Tâches à réaliser -
**A.** Reproduisez fidèlement, dans le texte sur les méthodes pédagogiques, le segment allant de « Je terminerai donc » jusqu'à « efforts de l’apprenant? ».
**B.** Reprenez le texte sur les méthodes pédagogiques en le prolongeant à partir de sa dernière phrase.

Texte fourni -
- - -

Le gagnant que je vous propose est « les méthodes ». C’est en proposant des méthodes intégrées dans une stratégie cohérente que l’on a le plus de possibilités de favoriser une véritable réussite des apprenants.
La méthode unique aura toujours comme effet l’exclusion des contenus et des apprenants qui ne s’y conforme pas. En apprentissage, ce n’est pas à l’apprenant à s’adapter. Il ne faut jamais oublier qu’une formation n’est pas organisée pour celui qui la donne ou pour la méthode choisie, mais pour celui qui la suit!
Que la meilleure méthode fasse un pas en arrière pour laisser la place aux autres!
Je terminerai donc en posant cinq questions que nous devrions considérer lors de la conception d’une stratégie pédagogique.
1. Quel élément de la stratégie pourrait donner de la pertinente à l’objet à faire apprendre?
2. Quel élément de la stratégie favoriserait la mobilisation des efforts de l’apprenant?

- - -

Lignes du jeu de données:
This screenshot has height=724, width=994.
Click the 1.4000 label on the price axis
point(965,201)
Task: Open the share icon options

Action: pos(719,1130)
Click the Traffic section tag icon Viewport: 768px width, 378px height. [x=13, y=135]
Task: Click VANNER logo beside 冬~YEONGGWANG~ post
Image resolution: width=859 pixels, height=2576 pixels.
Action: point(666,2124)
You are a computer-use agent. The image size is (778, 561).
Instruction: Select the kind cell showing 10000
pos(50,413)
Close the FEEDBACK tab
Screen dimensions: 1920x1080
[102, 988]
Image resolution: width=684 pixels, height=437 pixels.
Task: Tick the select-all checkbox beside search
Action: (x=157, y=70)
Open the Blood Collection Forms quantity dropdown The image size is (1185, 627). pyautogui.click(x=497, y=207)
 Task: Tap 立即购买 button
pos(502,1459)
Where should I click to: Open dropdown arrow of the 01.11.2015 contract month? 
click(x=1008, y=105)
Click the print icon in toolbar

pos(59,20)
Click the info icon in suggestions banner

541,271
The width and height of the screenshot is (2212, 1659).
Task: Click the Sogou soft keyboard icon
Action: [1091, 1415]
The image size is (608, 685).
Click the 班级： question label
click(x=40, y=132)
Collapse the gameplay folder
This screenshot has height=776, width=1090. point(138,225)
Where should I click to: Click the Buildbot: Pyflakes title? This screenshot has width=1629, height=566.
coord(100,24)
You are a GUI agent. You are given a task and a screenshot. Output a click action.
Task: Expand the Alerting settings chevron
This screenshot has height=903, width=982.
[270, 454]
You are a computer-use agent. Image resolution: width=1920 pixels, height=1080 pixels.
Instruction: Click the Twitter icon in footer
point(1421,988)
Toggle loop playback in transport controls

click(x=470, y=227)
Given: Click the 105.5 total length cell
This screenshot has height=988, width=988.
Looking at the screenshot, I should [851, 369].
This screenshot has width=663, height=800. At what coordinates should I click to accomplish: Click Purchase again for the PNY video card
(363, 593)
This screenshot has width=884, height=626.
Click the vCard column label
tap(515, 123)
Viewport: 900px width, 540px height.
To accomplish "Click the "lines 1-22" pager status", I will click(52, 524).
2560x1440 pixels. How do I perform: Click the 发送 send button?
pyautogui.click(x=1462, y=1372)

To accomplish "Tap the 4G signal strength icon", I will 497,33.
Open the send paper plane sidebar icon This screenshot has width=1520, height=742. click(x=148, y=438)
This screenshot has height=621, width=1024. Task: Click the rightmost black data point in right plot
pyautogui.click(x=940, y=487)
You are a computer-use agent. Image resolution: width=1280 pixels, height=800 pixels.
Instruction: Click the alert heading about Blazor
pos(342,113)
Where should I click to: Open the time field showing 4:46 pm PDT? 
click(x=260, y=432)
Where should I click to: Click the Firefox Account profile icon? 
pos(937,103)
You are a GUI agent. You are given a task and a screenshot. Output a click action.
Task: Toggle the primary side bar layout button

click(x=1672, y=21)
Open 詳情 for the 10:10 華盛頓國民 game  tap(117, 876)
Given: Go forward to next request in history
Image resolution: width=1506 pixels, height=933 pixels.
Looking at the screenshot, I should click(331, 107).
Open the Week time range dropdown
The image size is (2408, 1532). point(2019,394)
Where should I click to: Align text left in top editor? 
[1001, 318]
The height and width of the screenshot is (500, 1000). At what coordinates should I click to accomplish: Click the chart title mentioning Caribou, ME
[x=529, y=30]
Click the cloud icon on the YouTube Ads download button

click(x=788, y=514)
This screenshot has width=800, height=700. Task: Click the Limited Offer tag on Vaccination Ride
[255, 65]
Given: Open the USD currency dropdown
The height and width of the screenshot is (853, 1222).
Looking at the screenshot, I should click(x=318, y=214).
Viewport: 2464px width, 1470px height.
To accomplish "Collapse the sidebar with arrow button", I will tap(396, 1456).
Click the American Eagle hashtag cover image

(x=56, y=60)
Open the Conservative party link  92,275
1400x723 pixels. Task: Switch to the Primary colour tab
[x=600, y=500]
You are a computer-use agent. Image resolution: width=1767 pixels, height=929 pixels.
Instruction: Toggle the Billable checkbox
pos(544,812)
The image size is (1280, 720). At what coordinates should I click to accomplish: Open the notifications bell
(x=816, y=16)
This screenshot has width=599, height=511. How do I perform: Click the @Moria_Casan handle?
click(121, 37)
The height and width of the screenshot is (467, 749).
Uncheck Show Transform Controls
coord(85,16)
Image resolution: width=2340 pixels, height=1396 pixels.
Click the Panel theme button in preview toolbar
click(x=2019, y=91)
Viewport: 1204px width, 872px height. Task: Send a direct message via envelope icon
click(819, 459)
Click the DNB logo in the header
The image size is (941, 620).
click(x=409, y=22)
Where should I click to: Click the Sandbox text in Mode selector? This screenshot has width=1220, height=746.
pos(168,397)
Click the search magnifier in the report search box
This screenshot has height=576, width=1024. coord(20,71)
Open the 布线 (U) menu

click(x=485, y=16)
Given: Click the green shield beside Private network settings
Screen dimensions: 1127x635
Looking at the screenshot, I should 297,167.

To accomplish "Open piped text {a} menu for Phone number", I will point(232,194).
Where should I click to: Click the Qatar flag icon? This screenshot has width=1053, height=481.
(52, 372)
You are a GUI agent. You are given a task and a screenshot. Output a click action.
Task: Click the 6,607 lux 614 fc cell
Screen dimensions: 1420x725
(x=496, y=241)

- - -

Réponses finales -
**A.**
Je terminerai donc en posant cinq questions que nous devrions considérer lors de la conception d’une stratégie pédagogique.
1. Quel élément de la stratégie pourrait donner de la pertinente à l’objet à faire apprendre?
2. Quel élément de la stratégie favoriserait la mobilisation des efforts de l’apprenant?

**B.**
3. Quel élément stratégie permettrait d’avoir un impact sur la réussite?
4. Quel élément de la stratégie favoriserait les interactions?
5. Quel élément de la stratégie donnerait du sens aux savoirs à faire apprendre?
Jan 12, 2011 @ 09:37:07
Bonjour,
Une suggestion en réponse au présent billet : en FP, quitter le paradigme de la pédagogie – au sens littéral du terme – et lui préférer le concept d’accompagnement professionnel en référence à Michel Vial – http://www.michelvial.com/ ?
cf. Vial, M. et Caparros-Mencacci, N. L’accompagnement professionnel ? Méthode à l’usage des praticiens exerçant une fonction éducative. Bruxelles : De Boeck
merci pour votre site et votre travail très généreux.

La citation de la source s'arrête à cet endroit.